Elliott is correct that this instruction improperly establishes a fact against him. See Yates v. Evatt, 500 U.S. 391 (1991) (error where instruction would be interpreted by reasonable juror to alleviate prosecution's burden of proving every element of the crime beyond a reasonable doubt). However, this is a harmless error because all the evidence pointed toward the conclusion that Elliott was the driver. See Verdugo v. United States, 402 F.2d 599, 607 (9th Cir.1968). One witness testified that Elliott told him that he was driving the pick-up and no evidence was presented contradicting this testimony or showing that Blue was driving the truck.

V.

20

Blue challenges under the Due Process Clause the jury instructions on the intent required to establish aiding and abetting an involuntary manslaughter. Because Blue did not object to this instruction at trial, he may succeed in the challenge now only if the instruction amounts to plain error. Fed.R.Crim.P. 52(b). Blue argues that the instruction essentially directed a verdict against him merely upon a finding that Elliott drove in a manner necessary to establish Elliott's guilt, ignoring any inquiry into his own culpability.2

21

However, the instructions leading up to the challenged section properly note that Blue must "willfully associate himself in some way with the criminal venture," and "willfully seek by some act or omission of his to make the criminal venture a success." Hence, the instructions as a whole do not constitute plain error.

VI.

22

Blue also argues that the trial court erred in denying his motion to dismiss the involuntary manslaughter indictment because there was insufficient evidence to prove his guilt beyond a reasonable doubt. The standard of review for sufficiency of the evidence is whether, viewing the evidence in the light most favorable to the government, a rational trier of fact could have found the elements of the crime beyond a reasonable doubt. Jackson v. Virginia, 443 U.S. 307, 319 (1979); United States v. Tresvant, 677 F.2d 1018, 1021 (4th Cir.1982). To prove aiding and abetting, the government must show that the defendant knowingly associated himself with and participated in the criminal intent venture. United States v. Winstead, 708 F.2d 925, 927 (4th Cir.1983).
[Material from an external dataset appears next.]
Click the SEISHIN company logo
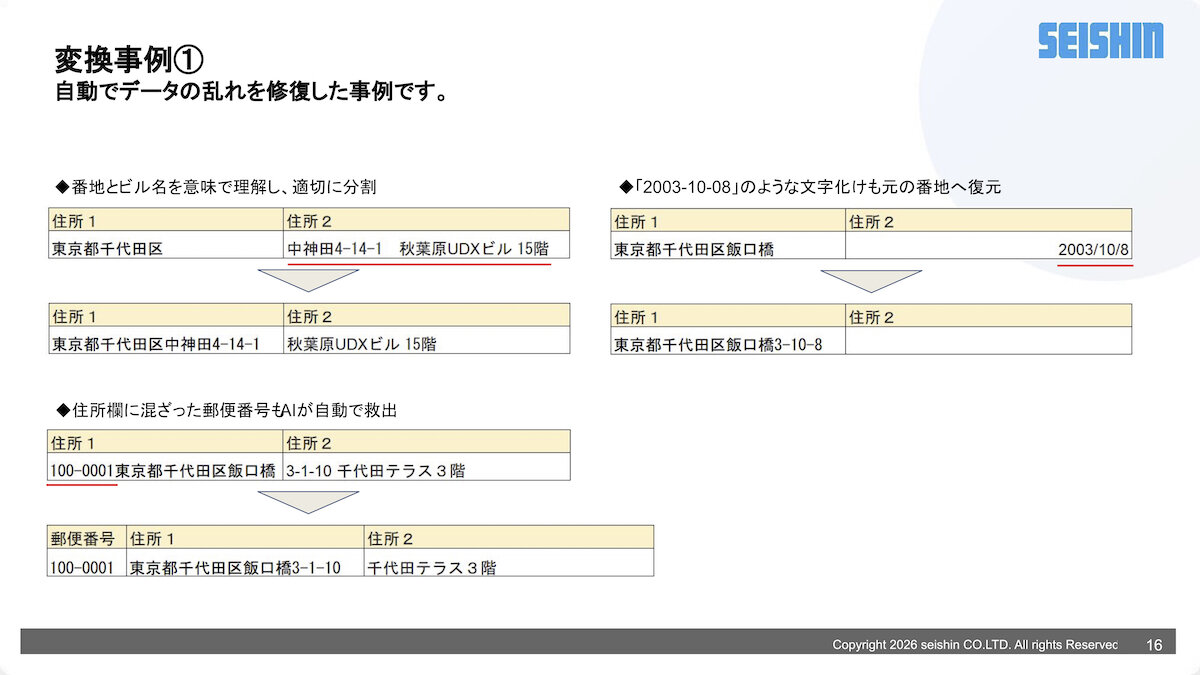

To prove association, the government must show that the defendant shared in the principal's criminal intent and was aware of the unlawful nature of his acts. Id.

23

The evidence neither shows that Blue knew of Elliott's intent to pass the other westbound car, that Blue had control over the truck during the minutes leading up to the accident nor that Blue could have prevented the accident from occurring. Therefore, the evidence was insufficient to convict Blue of aiding and abetting and the conviction is reversed and the sentence vacated.

1

18 U.S.C. Sec. 1112 provides:

... (a) Manslaughter is the unlawful killing of a human being without malice. It is of two kinds: ... Involuntary--In the commission of an unlawful act not amounting to a felony, or in the commission in an unlawful manner, or without due caution and circumspection, of a lawful act which might produce death. (b)Within the special maritime and territorial jurisdiction of the United States.

2

After instructions which follow closely the standard interpretation of aiding and abetting, the district court gave a more specific instruction relating to aiding and abetting an involuntary manslaughter caused by drunk and reckless driving:

Members of the jury, one who is in control of a dangerous instrumentality, such as a motor vehicle, and knowingly puts the instrumentality in the immediate control of another, sits by his side, and permits him to operate the motor vehicle in a criminally negligent manner, is as responsible for any death which results from the driver's conduct as the driver himself.